For the Buccellatis, appreciating the future begins with valuing the past.

“There is really a great sense of identity if you can identify with your past or your territory,” Giorgio says. “But how do you engender a sense of pride in a population that is not your ancestry? Our site precedes all of them, because it stopped being inhabited about 3,000 years ago.”

As conflict tears Syria apart, the shared custodianship of Urkesh has united the region’s five ethnic groups — Arabs, Kurds, Armenians, Syrians and Yazidis — through their common bond to an ancient city. “They are all working as one heart and one body, one person, to protect their heritage, their site,” Ahmad says. “They all work and protect it, regardless of the ethnicities or anything else.”

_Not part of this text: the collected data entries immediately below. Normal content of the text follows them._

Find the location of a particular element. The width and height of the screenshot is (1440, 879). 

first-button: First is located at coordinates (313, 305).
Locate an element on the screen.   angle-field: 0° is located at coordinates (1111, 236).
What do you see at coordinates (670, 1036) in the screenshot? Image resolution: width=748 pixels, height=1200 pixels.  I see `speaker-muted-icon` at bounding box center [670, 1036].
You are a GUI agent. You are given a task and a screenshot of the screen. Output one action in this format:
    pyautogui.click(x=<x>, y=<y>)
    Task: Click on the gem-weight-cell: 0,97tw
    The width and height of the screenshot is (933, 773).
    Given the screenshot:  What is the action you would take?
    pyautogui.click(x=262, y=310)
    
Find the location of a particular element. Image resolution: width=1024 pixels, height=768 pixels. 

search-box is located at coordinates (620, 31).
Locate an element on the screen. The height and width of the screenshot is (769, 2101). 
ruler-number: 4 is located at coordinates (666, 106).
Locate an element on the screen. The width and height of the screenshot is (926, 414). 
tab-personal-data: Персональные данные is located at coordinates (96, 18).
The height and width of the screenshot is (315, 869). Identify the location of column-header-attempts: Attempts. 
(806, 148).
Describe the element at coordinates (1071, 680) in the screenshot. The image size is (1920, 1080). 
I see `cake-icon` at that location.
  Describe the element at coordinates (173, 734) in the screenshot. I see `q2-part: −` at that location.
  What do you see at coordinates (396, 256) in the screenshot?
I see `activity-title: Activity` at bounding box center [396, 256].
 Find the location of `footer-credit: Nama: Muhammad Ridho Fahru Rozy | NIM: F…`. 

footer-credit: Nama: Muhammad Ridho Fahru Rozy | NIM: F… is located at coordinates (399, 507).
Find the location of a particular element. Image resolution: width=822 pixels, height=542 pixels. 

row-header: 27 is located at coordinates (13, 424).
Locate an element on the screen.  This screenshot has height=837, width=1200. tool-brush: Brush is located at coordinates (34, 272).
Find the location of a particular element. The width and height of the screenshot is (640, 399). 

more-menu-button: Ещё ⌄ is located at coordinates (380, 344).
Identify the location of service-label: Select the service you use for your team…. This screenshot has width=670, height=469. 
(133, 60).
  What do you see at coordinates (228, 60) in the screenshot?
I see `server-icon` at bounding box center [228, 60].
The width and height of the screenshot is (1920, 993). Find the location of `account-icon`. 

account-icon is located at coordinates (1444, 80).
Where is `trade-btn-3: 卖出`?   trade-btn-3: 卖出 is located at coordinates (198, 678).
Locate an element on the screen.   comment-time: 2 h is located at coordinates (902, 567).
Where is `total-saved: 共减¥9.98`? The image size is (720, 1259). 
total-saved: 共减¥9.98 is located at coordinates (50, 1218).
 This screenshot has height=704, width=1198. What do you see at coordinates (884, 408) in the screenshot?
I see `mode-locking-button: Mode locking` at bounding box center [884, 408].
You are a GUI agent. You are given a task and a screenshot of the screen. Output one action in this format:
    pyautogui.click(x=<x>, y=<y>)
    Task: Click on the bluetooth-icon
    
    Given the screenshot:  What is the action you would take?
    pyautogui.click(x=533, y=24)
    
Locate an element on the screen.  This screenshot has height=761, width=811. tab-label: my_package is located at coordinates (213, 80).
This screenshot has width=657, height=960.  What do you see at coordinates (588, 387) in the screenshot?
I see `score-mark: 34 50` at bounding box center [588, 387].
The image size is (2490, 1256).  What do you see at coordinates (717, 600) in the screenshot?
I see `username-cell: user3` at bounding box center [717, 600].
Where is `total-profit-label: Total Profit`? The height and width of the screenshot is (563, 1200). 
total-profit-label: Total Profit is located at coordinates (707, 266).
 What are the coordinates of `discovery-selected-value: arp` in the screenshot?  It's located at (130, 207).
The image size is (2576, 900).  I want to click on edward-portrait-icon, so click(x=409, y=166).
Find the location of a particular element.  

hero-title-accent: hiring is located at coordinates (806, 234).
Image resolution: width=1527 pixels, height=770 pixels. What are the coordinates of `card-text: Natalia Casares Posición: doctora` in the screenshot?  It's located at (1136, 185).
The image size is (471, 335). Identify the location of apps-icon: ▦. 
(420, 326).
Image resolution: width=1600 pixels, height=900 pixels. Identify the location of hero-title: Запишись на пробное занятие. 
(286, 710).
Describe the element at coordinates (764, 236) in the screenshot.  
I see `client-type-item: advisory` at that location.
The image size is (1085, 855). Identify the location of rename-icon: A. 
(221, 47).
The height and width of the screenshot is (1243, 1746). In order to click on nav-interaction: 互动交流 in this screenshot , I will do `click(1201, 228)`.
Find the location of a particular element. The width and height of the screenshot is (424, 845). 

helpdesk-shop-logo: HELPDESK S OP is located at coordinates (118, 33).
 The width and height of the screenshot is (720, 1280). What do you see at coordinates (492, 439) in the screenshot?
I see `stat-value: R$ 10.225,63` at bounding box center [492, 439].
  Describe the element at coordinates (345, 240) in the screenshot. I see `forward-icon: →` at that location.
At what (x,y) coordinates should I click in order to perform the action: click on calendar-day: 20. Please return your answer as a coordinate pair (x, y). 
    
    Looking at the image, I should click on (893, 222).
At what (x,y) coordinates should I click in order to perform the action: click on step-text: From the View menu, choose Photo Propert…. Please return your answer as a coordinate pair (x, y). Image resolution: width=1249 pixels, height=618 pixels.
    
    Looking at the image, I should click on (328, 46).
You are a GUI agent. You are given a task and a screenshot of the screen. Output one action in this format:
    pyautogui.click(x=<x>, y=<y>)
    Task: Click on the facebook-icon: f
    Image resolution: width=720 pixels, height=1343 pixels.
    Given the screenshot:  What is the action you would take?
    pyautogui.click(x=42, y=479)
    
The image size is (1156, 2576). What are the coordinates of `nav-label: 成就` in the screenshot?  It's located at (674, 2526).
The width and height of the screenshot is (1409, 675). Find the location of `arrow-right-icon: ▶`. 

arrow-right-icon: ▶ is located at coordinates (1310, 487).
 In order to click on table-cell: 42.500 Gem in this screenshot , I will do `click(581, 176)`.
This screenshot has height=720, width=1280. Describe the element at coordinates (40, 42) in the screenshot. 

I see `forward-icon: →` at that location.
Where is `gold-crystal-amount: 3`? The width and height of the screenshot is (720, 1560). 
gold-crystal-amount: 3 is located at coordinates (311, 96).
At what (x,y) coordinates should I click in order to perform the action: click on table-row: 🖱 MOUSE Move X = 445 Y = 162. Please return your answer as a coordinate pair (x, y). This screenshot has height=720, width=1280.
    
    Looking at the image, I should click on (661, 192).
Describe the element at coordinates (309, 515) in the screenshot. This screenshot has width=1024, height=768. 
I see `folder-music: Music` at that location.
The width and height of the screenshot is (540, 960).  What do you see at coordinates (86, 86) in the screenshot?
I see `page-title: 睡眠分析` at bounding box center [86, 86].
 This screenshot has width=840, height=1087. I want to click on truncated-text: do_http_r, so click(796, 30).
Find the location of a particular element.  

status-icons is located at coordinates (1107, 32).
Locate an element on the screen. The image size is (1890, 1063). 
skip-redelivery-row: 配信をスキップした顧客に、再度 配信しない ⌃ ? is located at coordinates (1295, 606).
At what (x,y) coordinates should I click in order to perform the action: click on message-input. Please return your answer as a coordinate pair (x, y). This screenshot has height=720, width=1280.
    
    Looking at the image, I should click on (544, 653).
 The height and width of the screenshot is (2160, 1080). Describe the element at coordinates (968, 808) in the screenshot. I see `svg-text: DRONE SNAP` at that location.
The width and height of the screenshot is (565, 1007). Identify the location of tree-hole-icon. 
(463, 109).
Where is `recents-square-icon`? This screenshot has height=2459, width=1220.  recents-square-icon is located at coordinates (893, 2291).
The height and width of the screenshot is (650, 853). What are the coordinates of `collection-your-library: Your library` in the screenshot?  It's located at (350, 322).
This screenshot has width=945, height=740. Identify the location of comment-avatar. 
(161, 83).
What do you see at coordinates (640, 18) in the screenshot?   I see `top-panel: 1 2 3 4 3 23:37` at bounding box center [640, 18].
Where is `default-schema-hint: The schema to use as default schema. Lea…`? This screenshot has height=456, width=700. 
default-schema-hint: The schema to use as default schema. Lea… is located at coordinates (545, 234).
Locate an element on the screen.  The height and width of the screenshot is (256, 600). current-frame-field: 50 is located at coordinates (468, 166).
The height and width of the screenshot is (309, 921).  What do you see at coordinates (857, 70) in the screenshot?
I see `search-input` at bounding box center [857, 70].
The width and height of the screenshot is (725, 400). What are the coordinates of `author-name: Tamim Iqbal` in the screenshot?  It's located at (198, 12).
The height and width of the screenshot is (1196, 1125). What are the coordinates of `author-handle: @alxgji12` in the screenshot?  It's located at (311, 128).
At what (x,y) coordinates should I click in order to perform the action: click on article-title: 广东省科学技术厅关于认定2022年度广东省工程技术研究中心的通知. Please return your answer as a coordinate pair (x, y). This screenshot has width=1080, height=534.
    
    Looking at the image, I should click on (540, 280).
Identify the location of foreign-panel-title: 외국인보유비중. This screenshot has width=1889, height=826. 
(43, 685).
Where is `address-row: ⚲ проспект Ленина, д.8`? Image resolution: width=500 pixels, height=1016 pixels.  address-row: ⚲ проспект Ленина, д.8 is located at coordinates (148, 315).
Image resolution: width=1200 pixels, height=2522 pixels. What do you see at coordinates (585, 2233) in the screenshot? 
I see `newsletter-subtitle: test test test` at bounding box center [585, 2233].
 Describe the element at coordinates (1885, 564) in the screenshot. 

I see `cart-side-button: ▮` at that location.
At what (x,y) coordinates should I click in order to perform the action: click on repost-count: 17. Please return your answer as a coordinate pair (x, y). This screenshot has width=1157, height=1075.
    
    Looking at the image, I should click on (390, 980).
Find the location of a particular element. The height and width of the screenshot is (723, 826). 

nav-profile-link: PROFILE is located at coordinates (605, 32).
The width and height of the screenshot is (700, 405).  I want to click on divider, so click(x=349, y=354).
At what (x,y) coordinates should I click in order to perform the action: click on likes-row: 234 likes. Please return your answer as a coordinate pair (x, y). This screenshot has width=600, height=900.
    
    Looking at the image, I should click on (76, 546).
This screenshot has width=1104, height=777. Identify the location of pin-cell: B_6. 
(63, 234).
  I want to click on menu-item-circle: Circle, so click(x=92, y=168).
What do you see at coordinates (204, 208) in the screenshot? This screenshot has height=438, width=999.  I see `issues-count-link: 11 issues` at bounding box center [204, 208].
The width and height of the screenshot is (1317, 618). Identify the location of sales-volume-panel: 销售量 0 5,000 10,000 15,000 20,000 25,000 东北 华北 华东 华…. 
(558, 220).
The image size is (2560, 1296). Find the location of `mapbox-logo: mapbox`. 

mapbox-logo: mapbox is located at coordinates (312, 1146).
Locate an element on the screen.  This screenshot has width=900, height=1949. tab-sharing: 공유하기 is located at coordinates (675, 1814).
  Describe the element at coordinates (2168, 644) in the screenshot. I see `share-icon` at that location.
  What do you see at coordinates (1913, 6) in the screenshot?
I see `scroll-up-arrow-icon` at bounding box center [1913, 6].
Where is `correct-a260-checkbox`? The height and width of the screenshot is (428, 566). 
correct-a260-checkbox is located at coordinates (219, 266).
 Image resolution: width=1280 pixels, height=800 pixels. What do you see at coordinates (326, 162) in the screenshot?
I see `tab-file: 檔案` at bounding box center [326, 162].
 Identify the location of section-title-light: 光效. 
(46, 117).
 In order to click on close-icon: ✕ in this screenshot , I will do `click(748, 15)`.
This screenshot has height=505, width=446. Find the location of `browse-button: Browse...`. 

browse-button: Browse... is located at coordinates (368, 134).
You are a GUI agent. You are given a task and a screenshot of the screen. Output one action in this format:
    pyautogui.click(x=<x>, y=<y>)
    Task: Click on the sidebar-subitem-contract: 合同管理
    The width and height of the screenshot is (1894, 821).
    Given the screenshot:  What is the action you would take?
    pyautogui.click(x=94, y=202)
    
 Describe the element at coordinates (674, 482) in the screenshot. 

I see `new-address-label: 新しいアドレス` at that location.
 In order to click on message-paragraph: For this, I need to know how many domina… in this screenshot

Before the war erupted, the Buccellatis were looking to the future care and preservation of the site through the creation of the Urkesh Eco-Archaeological Park. The proposed 54-square-kilometer eco-park, encompassing the excavation site as well as 21 surrounding villages, was intended to offer an educational experience for tourists as well as to provide an economic boost for the villages. It remains the couple’s fervent dream, one they are determined to turn into reality.

“The main thrust was to have the excavations as the center and each village would offer two things: a small museum and an activity. For instance, one village would emphasize ceramics,” Marilyn explains. “We’re not going to build any high-rise hotels or fancy motels. Visitors would live in a local villager’s house and participate in the village life.”

Those plans are on hold until the war ends. Until then, the Buccellatis will continue fostering unity through archaeology.

“The people have developed a sense of pride in this heritage of which they have no memory. We’ve given them a sort of reconstructed memory,” Giorgio says. “It’s a big task. But it’s beautiful.”